Tıpkı Türkan Sultan gibi, Oya Eczacıbaşı da yatak odasını iptal etmiş. Oya Hanım, tüm daireyi koleksiyonundan getirdiği değerli parçalardan oluşan bir galeri haline getirmiş. Eh, onun gibi bir sanatseverden de ne beklenir ki...

İZZET ÇAPA YAZDI..

Acun'a gelince… Gittiğimizde daha dairesine gönderdiği koliler açılmamıştı. Bizimkiler her denilenin tersini yaptığı için üzerinde ‘açmayın’ yazan kolileri didiklediler. İçinden Acun’un ödülleri,spor ayakkabıları ve motorsiklet kaskı çıktı. Hatta daha sonra bunların dizilmesine yardım bile ettiler.... ki resimleri rahat çekebilelim...şeytan akıllı bunlar

Bu ’12 dev ego” arasında projeye en çok zamanını adamış isim Siren Ertan… Dairesinin dekoruyla bire bir ilgilenmiş.Koltuklarından,aksesuarlarına kadar herşeyi mimarı ile birlikte bizzat seçmiş. Çalışkan kadın vesselam. Siren'in dairesinin kurdelesini,burada vereceği 5 çayında keseceğiz

İZZET ÇAPA YAZDI..

MİMARLAR ARASI MERDİVEN SAVAŞLARI

Kısaca şu günlerde harıl harıl bir çalışma devam ediyor Trump Towers'da... Ama bazı sorunlar da olmuyor değil.. Mesela 'merdiven savaşları' gibi...

Toplam 12 dairede kullanılması için sadece üç tane seyyar merdivenin bulunması, mimarlar arası bir 'savaşa' neden olmuş. "Şu merdiveni ver de perdeleri taktıralım", "Dur şu tavanın boyasını bitireyim öyle veririm" türünden konuşmalar gırla gidiyor.

Hepi topu 3 merdiven, 12 daire arasında paylaşılamaz halde, kapanın elinde kalıyor. Halbuki bana söyleselerdi bir kamyon seyyar merdiven döktürüverirdim mimarların önüne…

CAROLİNE KOÇ’UN ADI YETTİ

Biz daireleri teftiş ederken Caroline Koç’un geldiği söylentisi etrafa yayılınca aniden dairesinin önünde hummalı bir faaliyet başladı. Önceden gönderdiği ve koridorda duran,üzerinde "Karolina" yazan açılmamış koliler sihirli değnek değmişçesine bir kaç dakikada açıldı ve yerlerine taşındı…

Caroline evinden bütün süsleriyle birlikte muhteşem bir Noel ağacı da getirmiş. Ağaç hemen kuruldu.
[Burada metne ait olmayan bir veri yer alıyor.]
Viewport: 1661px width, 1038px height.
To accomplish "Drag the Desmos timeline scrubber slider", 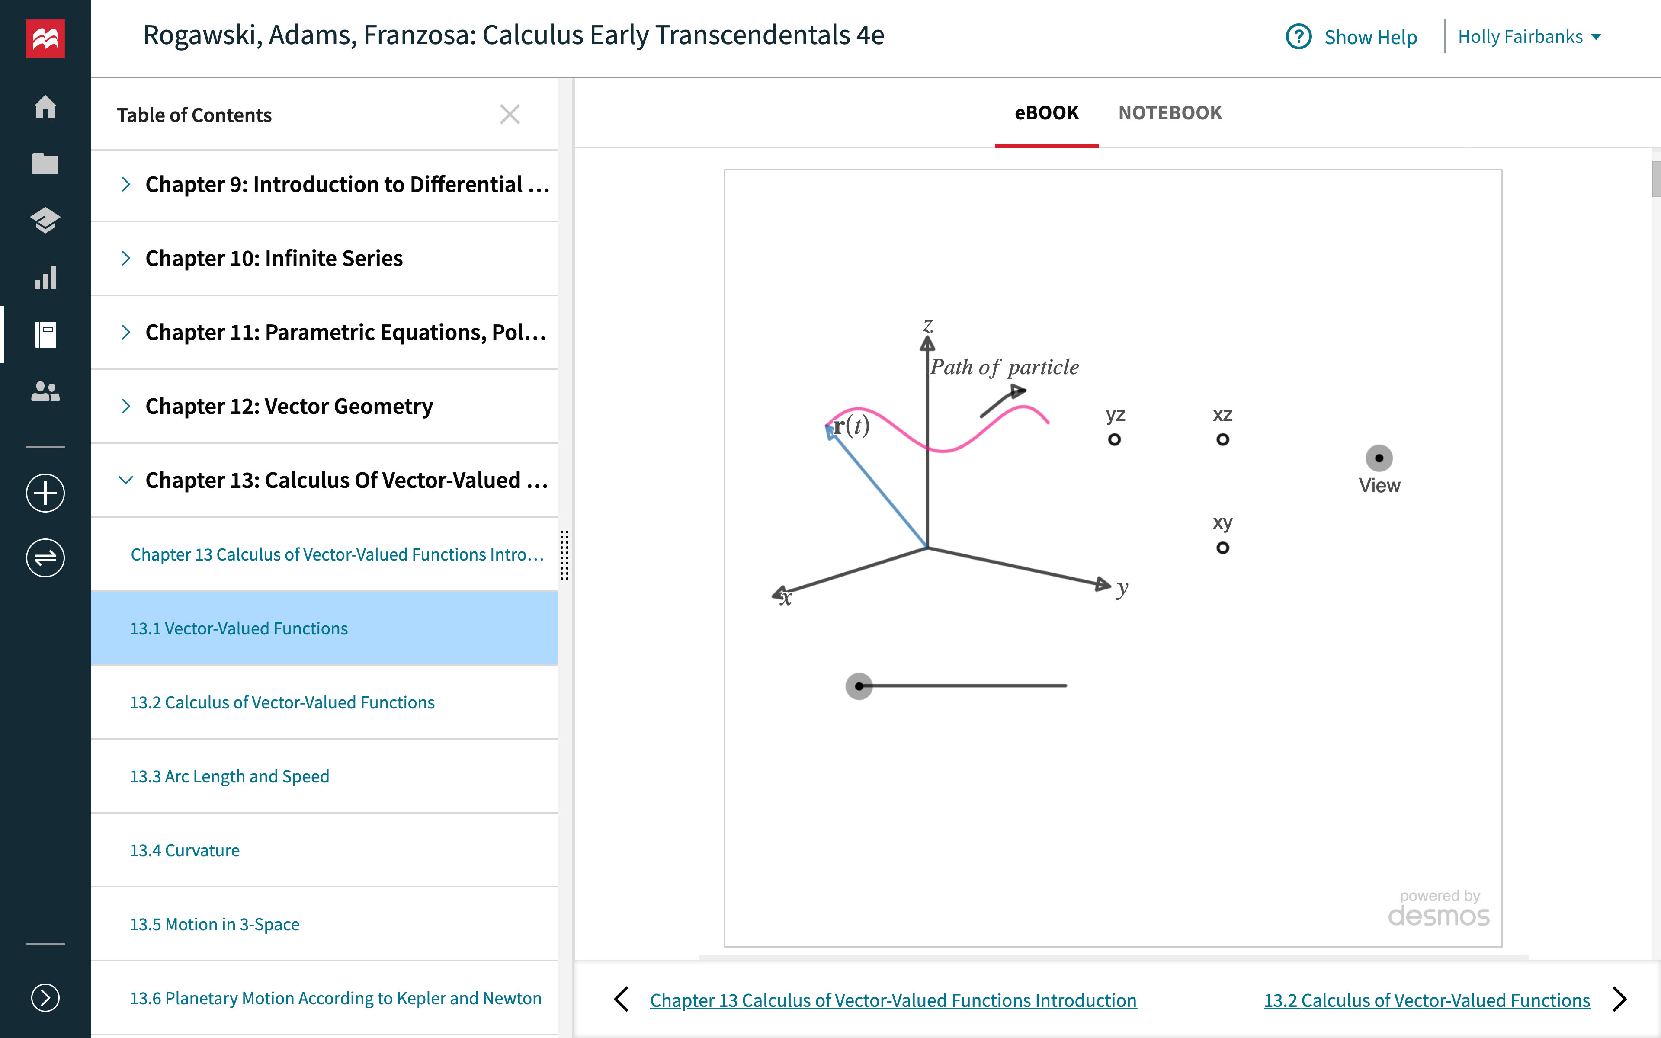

Yılbaşı süsleri yerlerine asılırken kırık çıkanlar görevlilere korkulu anlar yaşatmadı değil. Allah'tan adamlar “benim memurum işini bilir”misali becerikli çıktı da kırık parçaları "Karolina" görmeden banyoya saklayıverdiler.

ÇOK EĞLENCELİ OLUR ÇOOOK


Pekii, "Ya sen ne yaptın İzzet" derseniz... Hiç sormayın. Dedim ya anca yumurta kapıya dayanınca harekete geçtim. Sandra dünya tatlısı bir kız ama itişip duruyoruz onunla da...
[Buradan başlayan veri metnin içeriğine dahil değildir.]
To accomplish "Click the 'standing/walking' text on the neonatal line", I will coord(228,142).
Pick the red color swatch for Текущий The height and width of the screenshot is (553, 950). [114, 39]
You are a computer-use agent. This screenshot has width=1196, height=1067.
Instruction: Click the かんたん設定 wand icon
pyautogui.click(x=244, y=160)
Sonuçta biraz 'annem tarzı' bir şeyler olacak anladığım kadarıyla benim daire. Bu arada içimdeki anarşisti de unutmamak lazım... O da şimdilik grafitilerle duvarlara yansıyacak gibi görünüyor.

Bu arada Sarp ile Burak bana sürpriz yapıp grafitilerin arasına başımda aşçı şapkası elimde gazetem Haber Türk olan bir karikatürümü sıkıştırmışlar… Biraz şişman olmuş ama neyse

KUTU AVM DEĞİL, SANKİ ÇOCUK CENNETİ

Trump Towers’ın 2012 yılının baharında açılacak bir de AVM’si var. Burada benim en çok ilgimi çeken alış veriş merkezinin bir katının tümüyle çocuklara ayrılmış olması. Yeni teknolojilerle donatılmış olan bu katta Türkiye’de ilk defa gerçekleştirilecek Wii platform olacakmış. Bunun yanısıra çocuklara özel dünya markaları, yine çocukların sevdiği yemeklerin sunulduğu Food Court ,Disney tiyatrosu, bale ve dans okulu, D&R Kids ve bence en büyük bomba çocuklar için concierge hizmetleri yer alıyor.

SAYILARLA TRUMP TOWERS

* 260 bin metre kareye kurulmuş 39 katlı rezidans kulesi ve 37 katlı bir ofis kulesi

* 43 bin metre karelik alanda 175 mağazayı içeren bir alış veriş merkezi

* 3300 metrekarelik fitness alanı.

* 1500 metre karelik özel peyza lı bir alanda gurme restoran katı

* Street food alanında 15 ayrı stand

* 2 bin kişilik otopark

* 9 bin metrekarelik çocuk katı

İZZET ÇAPA YAZDI..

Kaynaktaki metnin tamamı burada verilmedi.